──────── INPUT DATA ────────

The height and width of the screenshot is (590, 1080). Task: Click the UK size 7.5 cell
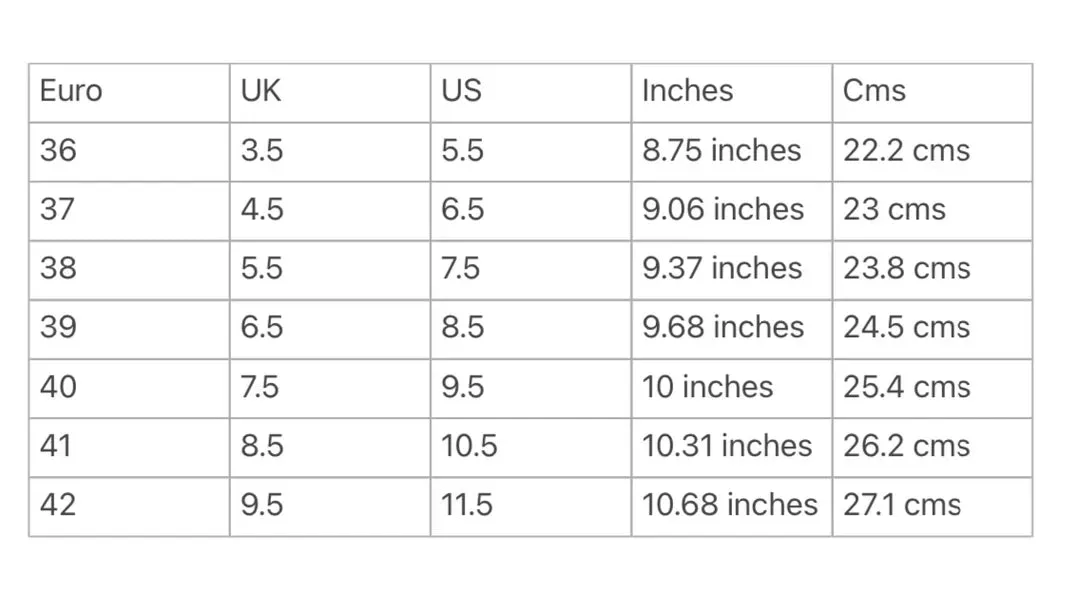pyautogui.click(x=330, y=388)
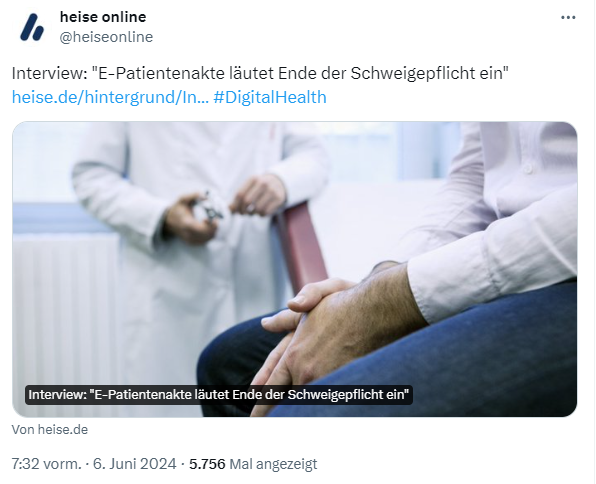Click the "Mal angezeigt" views label

point(274,464)
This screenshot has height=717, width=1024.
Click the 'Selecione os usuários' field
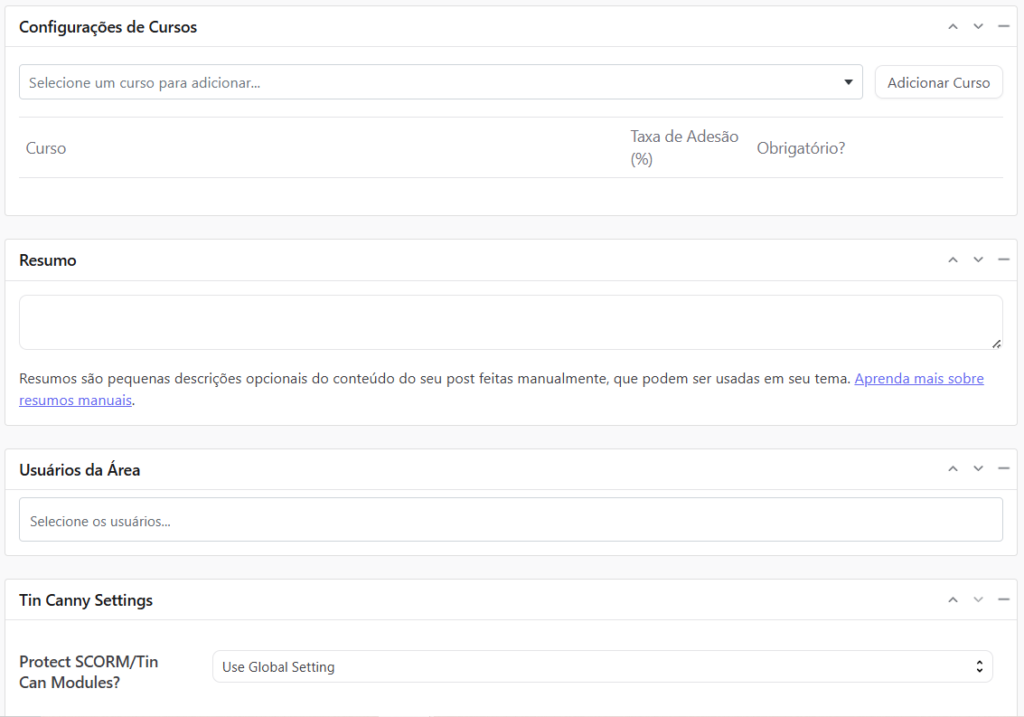(x=510, y=521)
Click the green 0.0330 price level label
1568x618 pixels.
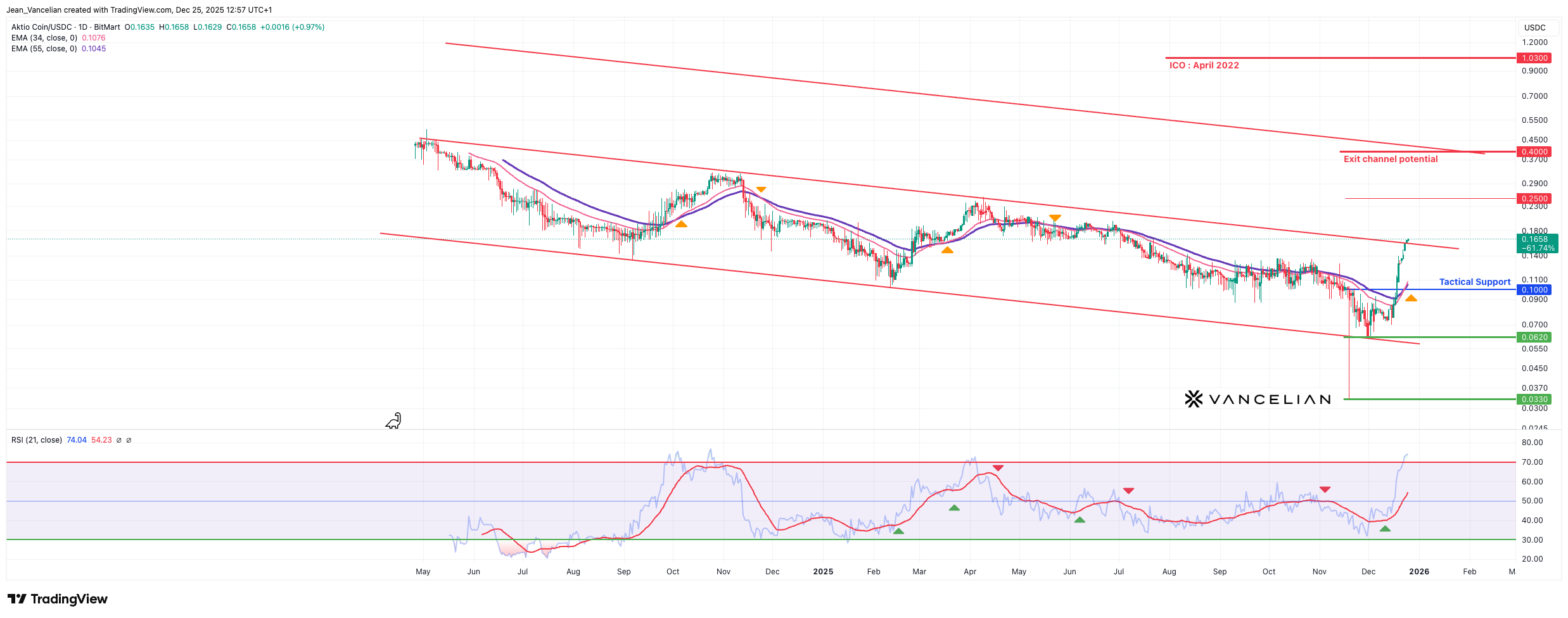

────────

(PROBLEM STATEMENT):
If a record contains a picture, omit the picture and repeat everything else exactly.

(RESPONSE TO THIS EXERCISE):
The height and width of the screenshot is (590, 1080). Task: Click the UK size 7.5 cell
pyautogui.click(x=330, y=388)
Click the "Mal angezeigt" views label

point(274,464)
This screenshot has height=717, width=1024.
Click the 'Selecione os usuários' field
(x=510, y=521)
Click the green 0.0330 price level label
1568x618 pixels.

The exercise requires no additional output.